Problem – Please repeat exactly the lines below from the one containing "Task: Click the 'Number" down to the one containing "Given: Open the calendar date picker icon", both included, and nothing else.

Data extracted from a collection

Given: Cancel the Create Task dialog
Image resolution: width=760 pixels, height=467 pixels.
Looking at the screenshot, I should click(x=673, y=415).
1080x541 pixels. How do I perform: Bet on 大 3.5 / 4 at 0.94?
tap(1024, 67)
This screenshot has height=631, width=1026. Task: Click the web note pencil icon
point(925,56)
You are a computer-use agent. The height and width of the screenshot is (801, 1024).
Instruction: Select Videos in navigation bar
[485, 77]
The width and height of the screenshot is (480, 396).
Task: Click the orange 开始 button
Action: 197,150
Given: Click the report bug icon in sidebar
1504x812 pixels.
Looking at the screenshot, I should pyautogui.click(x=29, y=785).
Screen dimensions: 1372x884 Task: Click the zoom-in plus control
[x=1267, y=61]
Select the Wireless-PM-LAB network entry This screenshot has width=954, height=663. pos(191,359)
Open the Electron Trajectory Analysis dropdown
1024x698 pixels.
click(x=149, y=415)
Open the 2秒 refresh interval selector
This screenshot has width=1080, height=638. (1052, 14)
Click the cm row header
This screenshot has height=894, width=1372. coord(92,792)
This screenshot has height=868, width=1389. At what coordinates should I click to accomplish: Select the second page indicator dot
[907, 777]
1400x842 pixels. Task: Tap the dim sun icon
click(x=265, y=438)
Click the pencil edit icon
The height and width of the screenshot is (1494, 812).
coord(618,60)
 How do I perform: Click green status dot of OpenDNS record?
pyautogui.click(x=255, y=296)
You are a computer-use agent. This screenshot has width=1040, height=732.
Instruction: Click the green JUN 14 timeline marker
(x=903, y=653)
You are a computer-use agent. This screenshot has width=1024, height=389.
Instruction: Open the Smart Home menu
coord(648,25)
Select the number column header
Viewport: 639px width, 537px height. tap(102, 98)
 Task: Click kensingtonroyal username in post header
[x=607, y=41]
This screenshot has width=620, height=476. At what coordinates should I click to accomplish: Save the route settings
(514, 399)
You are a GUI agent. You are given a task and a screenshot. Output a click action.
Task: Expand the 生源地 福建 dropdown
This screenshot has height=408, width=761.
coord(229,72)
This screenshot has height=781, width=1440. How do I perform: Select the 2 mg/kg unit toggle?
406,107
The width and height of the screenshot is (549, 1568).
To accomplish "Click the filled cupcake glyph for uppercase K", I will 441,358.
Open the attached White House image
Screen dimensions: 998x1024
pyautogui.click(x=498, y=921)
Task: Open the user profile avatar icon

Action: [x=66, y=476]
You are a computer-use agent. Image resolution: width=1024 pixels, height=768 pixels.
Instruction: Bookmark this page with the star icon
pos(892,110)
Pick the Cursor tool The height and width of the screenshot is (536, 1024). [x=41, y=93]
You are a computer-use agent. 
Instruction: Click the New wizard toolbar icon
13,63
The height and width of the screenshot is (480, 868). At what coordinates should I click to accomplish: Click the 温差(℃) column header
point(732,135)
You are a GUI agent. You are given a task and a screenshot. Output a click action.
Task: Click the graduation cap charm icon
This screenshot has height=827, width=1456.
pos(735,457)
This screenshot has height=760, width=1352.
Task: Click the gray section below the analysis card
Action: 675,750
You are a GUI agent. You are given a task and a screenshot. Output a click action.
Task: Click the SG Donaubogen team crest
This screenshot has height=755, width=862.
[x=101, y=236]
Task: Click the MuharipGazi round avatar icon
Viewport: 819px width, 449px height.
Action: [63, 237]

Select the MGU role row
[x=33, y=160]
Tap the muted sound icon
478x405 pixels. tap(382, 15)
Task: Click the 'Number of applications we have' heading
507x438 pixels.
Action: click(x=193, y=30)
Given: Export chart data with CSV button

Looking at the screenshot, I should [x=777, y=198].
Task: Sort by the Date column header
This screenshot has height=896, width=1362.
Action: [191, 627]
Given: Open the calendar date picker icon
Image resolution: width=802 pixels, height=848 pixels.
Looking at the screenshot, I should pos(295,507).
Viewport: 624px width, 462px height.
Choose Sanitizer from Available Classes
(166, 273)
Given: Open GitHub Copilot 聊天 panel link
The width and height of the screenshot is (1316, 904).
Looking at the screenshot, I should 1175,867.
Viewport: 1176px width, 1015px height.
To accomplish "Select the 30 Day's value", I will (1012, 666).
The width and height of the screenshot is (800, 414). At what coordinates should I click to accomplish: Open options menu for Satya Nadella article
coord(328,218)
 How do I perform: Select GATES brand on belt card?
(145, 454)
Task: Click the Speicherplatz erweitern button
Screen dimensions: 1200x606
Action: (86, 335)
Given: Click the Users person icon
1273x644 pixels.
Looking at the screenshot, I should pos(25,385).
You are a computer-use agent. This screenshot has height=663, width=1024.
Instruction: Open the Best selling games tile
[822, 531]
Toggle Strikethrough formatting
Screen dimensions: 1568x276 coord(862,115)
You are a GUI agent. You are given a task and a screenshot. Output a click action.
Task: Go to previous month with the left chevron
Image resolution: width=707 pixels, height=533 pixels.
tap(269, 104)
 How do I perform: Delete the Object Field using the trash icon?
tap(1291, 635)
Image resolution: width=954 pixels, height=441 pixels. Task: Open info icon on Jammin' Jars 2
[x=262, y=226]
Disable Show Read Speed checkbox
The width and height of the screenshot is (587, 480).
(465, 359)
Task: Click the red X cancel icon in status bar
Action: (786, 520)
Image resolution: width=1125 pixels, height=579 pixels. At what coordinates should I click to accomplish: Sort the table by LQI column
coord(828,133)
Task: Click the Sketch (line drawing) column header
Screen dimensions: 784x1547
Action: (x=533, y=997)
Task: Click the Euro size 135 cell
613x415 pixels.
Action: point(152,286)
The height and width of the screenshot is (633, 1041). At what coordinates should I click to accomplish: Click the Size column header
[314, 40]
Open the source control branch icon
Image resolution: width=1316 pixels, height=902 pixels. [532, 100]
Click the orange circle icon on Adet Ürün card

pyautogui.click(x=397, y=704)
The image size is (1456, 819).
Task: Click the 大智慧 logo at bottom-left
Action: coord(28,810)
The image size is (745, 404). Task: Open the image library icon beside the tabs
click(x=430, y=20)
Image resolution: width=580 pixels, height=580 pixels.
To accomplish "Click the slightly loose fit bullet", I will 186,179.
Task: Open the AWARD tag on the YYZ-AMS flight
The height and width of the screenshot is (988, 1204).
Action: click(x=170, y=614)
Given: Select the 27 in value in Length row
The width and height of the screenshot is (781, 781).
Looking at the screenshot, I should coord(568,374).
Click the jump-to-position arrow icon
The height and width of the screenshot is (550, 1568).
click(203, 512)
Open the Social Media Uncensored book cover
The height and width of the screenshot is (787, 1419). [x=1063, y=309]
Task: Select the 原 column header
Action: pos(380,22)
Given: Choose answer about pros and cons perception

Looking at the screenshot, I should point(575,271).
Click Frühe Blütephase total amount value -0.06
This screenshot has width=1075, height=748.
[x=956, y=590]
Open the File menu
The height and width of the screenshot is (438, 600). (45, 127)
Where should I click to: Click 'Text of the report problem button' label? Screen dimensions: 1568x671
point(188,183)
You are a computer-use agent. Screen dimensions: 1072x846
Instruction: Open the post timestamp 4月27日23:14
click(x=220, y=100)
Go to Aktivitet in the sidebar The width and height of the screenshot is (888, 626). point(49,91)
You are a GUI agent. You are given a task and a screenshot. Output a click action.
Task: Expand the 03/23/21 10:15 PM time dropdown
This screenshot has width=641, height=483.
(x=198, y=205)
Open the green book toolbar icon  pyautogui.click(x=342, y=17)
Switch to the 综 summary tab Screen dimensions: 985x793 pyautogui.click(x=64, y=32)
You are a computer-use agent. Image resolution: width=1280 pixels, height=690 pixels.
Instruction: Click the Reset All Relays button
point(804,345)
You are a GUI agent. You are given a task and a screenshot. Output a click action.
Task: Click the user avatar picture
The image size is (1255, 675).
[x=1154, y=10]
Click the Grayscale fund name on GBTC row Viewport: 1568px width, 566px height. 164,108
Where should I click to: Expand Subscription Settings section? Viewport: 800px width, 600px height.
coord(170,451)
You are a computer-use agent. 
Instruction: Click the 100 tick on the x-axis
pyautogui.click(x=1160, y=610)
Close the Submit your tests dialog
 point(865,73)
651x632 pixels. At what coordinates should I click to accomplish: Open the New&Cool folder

Task answer –
Task: Click the 'Number of applications we have' heading
507x438 pixels.
Action: click(x=193, y=30)
Given: Export chart data with CSV button

Looking at the screenshot, I should [x=777, y=198].
Task: Sort by the Date column header
This screenshot has height=896, width=1362.
Action: [191, 627]
Given: Open the calendar date picker icon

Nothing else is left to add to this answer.